**Supplied records:**

━━━━

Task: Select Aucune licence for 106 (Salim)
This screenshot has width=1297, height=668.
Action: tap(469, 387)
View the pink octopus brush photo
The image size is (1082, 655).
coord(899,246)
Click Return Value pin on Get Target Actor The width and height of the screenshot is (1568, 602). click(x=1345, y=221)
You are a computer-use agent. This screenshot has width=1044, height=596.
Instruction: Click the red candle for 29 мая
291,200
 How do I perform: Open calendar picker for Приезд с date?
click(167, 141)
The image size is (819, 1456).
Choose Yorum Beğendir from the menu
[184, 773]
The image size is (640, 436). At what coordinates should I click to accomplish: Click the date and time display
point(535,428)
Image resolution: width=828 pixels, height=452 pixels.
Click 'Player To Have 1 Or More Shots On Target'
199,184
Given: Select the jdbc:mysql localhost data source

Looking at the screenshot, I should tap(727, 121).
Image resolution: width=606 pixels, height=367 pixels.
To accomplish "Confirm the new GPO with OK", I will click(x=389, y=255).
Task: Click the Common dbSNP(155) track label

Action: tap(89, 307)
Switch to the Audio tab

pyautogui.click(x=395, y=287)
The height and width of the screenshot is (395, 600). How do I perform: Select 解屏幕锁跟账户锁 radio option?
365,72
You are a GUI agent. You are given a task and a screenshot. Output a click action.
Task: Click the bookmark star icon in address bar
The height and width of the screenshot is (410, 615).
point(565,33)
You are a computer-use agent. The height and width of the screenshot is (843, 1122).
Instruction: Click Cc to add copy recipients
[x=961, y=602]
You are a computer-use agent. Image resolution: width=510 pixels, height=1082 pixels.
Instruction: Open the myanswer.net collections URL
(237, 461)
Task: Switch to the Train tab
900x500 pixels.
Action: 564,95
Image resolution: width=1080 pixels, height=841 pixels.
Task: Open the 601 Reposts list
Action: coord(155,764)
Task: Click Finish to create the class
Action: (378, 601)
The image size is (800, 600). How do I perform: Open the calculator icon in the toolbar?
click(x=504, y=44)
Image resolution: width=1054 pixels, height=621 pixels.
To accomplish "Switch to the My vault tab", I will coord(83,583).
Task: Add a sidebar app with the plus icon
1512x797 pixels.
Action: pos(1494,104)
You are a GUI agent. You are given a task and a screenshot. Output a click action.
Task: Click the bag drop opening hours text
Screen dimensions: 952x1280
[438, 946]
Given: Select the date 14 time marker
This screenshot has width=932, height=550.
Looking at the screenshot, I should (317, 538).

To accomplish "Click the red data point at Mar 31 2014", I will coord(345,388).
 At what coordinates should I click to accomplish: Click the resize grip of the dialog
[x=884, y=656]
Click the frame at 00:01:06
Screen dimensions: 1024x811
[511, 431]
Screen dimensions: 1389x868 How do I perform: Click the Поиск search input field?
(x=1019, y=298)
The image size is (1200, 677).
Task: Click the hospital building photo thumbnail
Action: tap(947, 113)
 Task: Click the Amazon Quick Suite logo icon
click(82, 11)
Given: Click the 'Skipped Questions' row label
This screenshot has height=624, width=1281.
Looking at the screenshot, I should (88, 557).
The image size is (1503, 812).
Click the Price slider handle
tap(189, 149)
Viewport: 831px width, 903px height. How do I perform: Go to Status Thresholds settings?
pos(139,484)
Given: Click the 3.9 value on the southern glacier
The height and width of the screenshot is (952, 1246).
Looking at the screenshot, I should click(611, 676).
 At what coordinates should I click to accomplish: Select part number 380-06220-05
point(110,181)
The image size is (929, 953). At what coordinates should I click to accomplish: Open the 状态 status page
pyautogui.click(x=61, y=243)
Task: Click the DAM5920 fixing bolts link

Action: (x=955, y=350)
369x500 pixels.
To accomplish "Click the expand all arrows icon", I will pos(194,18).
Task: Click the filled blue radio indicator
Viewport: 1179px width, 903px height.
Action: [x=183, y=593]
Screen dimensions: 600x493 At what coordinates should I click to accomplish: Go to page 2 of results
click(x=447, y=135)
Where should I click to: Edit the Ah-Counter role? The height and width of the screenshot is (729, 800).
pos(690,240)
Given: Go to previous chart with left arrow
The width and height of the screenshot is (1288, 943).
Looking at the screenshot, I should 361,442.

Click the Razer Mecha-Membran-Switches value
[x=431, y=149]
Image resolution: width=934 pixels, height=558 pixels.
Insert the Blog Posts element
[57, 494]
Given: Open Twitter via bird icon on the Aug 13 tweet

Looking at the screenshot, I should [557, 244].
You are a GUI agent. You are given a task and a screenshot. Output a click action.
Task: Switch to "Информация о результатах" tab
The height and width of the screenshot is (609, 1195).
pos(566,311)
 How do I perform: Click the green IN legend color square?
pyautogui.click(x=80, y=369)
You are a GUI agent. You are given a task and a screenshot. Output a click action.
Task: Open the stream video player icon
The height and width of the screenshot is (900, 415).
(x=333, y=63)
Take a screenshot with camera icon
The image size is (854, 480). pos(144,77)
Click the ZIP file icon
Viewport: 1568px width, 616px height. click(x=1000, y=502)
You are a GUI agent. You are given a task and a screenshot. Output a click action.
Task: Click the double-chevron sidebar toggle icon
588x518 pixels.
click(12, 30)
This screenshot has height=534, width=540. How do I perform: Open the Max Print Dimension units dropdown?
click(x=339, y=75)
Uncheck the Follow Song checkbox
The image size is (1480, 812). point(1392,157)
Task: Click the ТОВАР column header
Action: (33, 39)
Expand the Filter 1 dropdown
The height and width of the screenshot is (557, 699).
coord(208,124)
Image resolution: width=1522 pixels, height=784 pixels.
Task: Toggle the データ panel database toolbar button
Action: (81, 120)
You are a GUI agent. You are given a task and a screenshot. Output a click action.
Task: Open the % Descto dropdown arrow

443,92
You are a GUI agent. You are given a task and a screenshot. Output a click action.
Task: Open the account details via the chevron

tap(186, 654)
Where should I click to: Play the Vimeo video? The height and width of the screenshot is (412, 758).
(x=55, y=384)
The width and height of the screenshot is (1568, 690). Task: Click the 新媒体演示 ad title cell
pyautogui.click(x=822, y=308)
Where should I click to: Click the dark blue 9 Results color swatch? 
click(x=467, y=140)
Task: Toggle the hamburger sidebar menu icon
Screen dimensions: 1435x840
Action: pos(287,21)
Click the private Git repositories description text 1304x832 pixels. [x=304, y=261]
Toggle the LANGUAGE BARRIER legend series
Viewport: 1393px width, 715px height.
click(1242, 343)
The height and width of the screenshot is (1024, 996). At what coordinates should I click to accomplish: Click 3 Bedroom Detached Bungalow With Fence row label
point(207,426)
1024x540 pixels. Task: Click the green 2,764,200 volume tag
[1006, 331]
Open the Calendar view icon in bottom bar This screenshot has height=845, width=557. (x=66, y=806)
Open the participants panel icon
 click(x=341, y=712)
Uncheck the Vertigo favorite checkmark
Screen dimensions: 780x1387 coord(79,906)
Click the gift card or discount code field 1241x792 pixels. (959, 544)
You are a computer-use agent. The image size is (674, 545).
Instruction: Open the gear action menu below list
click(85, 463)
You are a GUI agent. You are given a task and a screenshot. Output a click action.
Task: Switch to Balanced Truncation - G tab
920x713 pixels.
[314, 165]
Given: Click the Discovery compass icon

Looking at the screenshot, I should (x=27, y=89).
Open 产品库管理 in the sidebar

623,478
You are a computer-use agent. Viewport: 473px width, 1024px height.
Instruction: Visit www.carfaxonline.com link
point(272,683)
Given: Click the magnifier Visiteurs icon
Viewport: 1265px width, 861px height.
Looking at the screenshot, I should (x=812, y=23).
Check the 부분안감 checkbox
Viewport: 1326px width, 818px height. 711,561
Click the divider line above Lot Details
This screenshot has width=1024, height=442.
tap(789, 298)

━━━━

Copy out each line of the material above that holds the word "computer".

**Expected output:**
You are a computer-use agent. This screenshot has width=1044, height=596.
You are a computer-use agent. The height and width of the screenshot is (843, 1122).
You are a computer-use agent. Image resolution: width=510 pixels, height=1082 pixels.
You are a computer-use agent. The image size is (674, 545).
You are a computer-use agent. Viewport: 473px width, 1024px height.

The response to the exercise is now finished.